Low-fat cheese can be a strategy to manage saturated fat intake and support healthy metabolic function. Diets high in saturated fat can contribute to insulin resistance, which is a key factor in metabolic dysfunction. Insulin resistance occurs when your cells don't respond well to insulin, leading to elevated blood sugar levels. Over time, this can increase the risk of type 2 diabetes, heart disease, and other metabolic disorders.

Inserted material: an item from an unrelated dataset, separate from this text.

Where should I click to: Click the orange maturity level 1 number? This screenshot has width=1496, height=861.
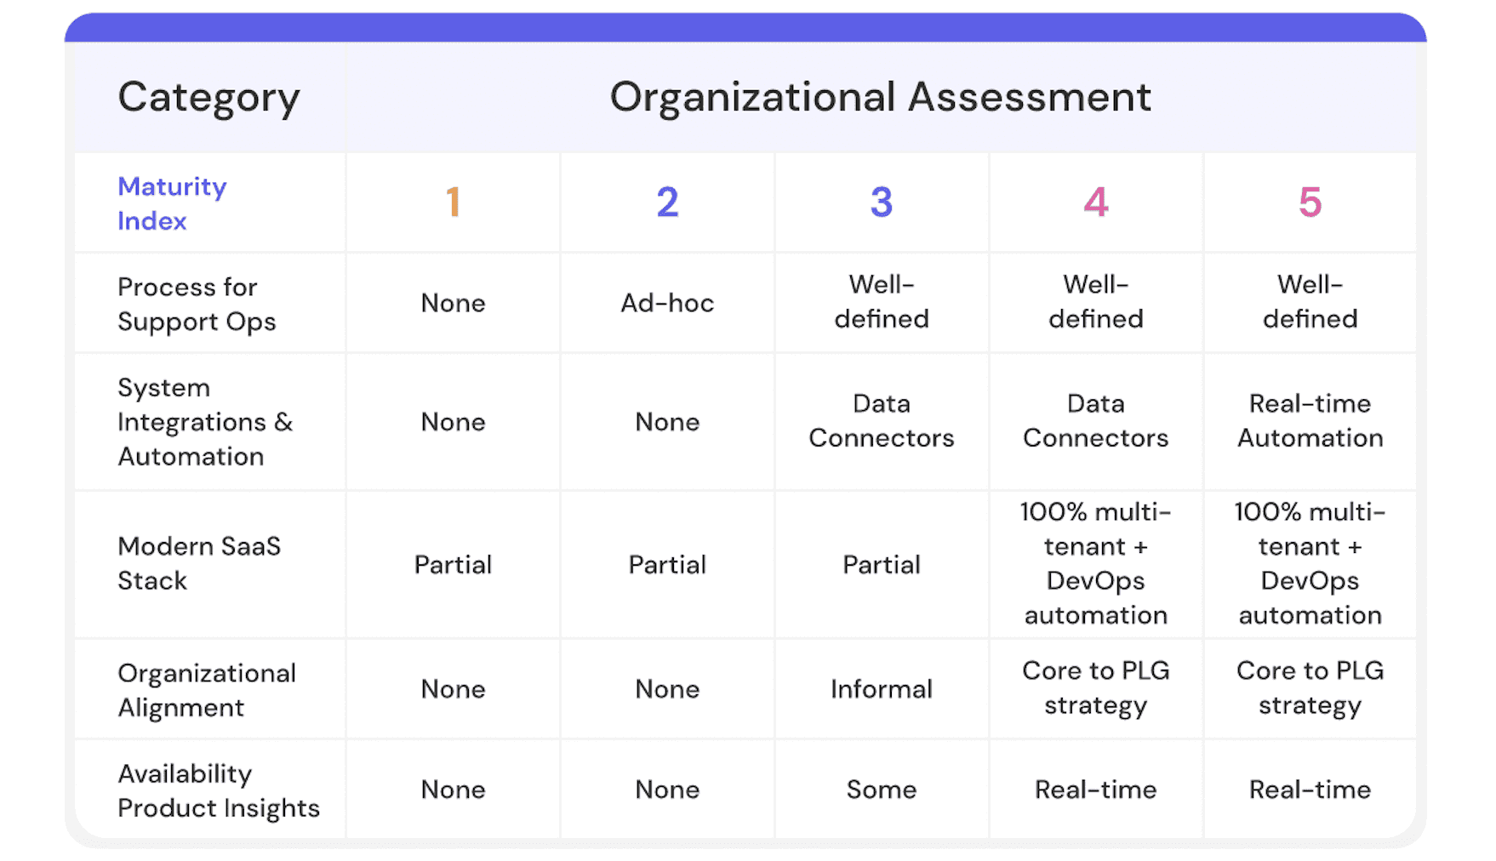pos(453,202)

Low-fat cheese generally contains fewer calories per serving than full-fat cheese, which can be beneficial for those aiming to achieve or maintain a healthy weight. Weight management is often a significant part of improving metabolic health.
When choosing low-fat cheese, be a mindful shopper and read the label carefully. Pay close attention to the saturated fat and sodium content per serving (100g). Compare brands and look for options with the lowest saturated fat and sodium content. Consider additives and choose varieties with minimal added thickeners, gums, or artificial flavourings. A shorter, more natural ingredient list is generally better.
Some examples of low-fat cheeses include:
- Reduced-fat Cheddar: contains 30% less fat than the standard variety
- Reduced-fat Mozzarella: typically 10% fat and 7% saturated fat
- Cottage cheese: standard cottage cheese contains 6% fat (3% saturated fat), but you can buy low-fat versions which contain 2% fat (1% saturated fat)
- Ricotta: compared to most cheeses, ricotta contains less salt and fat (10% fat, of which 6% is saturated)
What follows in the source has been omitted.